L’11 aprile 2016 Luca Zaia, affiancato dal Presidente del Consorzio di Tutela Conegliano Valdobbiadene Prosecco Superiore Docg Innocente Nardi e dal Coordinatore Scientifico del progetto di candidatura Ottavio Di Bella, ha lanciato ufficialmente la candidatura a patrimonio dell’umanità Unesco.
Ottavio Di Bella, illustrando le caratteristiche tecniche che connotano questa candidatura, ha sottolineato come, conclusasi la redazione del dossier, il procedimento di valutazione internazionale si sviluppi in circa 2 anni, durante i quali tecnici e osservatori Unesco si recheranno in sopralluogo nell’area e ne valuteranno la rispondenza alle caratteristiche della candidatura.

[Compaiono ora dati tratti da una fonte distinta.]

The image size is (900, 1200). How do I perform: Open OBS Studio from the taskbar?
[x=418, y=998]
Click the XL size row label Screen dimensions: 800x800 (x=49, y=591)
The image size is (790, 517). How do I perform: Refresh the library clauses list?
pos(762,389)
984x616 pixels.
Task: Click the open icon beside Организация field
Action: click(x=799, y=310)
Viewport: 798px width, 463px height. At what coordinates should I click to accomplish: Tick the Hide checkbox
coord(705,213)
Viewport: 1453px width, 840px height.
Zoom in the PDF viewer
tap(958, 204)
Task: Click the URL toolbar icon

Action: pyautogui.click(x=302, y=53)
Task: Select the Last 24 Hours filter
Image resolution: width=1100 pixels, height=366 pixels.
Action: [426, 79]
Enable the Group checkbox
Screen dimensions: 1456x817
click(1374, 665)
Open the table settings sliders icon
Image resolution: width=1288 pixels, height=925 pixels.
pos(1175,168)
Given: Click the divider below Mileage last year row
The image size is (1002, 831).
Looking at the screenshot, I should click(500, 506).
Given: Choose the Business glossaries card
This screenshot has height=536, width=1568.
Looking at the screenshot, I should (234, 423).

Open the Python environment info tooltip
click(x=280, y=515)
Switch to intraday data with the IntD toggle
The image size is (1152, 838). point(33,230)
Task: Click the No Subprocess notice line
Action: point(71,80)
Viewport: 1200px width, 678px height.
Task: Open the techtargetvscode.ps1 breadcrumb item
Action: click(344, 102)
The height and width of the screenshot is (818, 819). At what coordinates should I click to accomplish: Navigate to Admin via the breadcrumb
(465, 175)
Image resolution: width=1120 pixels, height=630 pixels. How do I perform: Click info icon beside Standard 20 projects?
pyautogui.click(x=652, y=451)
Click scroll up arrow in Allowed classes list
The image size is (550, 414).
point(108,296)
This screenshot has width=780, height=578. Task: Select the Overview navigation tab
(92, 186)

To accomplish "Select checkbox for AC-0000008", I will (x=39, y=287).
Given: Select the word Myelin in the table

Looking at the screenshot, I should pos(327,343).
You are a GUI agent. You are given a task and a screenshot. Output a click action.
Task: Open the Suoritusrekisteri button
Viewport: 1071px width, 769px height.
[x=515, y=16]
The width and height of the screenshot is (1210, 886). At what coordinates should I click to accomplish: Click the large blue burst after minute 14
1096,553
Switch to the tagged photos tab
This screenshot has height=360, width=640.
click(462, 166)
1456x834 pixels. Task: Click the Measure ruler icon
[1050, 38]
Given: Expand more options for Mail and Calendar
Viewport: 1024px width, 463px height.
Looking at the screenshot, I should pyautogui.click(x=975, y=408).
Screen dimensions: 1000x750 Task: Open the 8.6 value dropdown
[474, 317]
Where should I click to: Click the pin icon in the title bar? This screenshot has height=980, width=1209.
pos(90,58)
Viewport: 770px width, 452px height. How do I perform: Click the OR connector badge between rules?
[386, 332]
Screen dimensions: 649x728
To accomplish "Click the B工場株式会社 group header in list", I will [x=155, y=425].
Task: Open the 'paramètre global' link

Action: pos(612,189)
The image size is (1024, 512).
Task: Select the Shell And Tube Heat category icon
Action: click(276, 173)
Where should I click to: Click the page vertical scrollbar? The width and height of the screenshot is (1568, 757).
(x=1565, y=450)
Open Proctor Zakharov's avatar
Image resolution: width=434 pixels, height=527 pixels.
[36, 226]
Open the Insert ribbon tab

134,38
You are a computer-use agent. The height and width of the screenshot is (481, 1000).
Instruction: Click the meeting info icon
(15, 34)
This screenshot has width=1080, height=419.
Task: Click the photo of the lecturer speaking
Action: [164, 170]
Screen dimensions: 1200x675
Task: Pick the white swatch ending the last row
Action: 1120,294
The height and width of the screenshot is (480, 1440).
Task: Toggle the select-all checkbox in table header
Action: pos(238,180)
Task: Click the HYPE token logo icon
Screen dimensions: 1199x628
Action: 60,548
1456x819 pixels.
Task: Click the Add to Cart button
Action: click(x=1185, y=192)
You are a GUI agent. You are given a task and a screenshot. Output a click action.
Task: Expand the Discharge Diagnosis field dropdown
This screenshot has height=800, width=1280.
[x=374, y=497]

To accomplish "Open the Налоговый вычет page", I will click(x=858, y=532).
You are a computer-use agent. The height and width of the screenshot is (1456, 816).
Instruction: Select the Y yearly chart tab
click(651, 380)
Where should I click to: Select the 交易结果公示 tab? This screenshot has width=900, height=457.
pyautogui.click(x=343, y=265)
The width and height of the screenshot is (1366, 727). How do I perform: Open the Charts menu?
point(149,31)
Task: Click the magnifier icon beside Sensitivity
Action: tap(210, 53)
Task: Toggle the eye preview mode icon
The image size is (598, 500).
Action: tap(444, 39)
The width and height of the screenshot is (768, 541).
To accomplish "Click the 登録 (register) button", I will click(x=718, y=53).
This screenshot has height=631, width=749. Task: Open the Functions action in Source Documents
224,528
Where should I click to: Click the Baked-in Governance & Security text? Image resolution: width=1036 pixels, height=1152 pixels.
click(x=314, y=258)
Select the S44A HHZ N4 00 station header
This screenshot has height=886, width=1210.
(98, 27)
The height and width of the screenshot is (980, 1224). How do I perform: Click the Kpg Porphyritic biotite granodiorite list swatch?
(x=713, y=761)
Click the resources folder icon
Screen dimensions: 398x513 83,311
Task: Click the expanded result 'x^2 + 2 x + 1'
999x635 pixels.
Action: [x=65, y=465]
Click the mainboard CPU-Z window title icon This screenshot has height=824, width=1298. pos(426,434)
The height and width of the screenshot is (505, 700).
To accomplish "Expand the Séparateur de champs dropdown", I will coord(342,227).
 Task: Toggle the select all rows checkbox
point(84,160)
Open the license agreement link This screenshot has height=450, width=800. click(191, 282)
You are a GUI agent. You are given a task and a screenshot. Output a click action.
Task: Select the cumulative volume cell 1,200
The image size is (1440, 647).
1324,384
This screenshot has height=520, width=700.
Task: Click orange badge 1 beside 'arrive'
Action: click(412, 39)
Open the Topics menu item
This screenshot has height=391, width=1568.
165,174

Il progetto, avviatosi ormai da diversi anni, sta, infatti, giungendo alla conclusione: «Il dossier tecnico è chiuso – ha annunciato Zaia – con la partita Unesco andiamo a competere al massimo livello mondiale convinti di poter vincere, perché proponiamo un sito unico al mondo e valorizziamo non solo la sua straordinaria qualità produttiva vitivinicola, ma anche un ambiente di pregio trattato come tale dai viticoltori, e una storia che risale a decenni e decenni addietro, quando gli agricoltori che io chiamo `eroici´, con le sole mani e le zappe, si spezzarono la schiena e riuscirono a sostituire i rovi e le sterpaglie che c’erano con meravigliose vigne. Il riconoscimento Unesco – ha tenuto a sottolineare il Presidente del Veneto – è un marchio che non porta vincoli, ma valorizza un sito in tutto il mondo. È il massimo al quale si può ambire, e non porterà benefici solo alle Colline del Prosecco ma a tutta l’enologia del Veneto».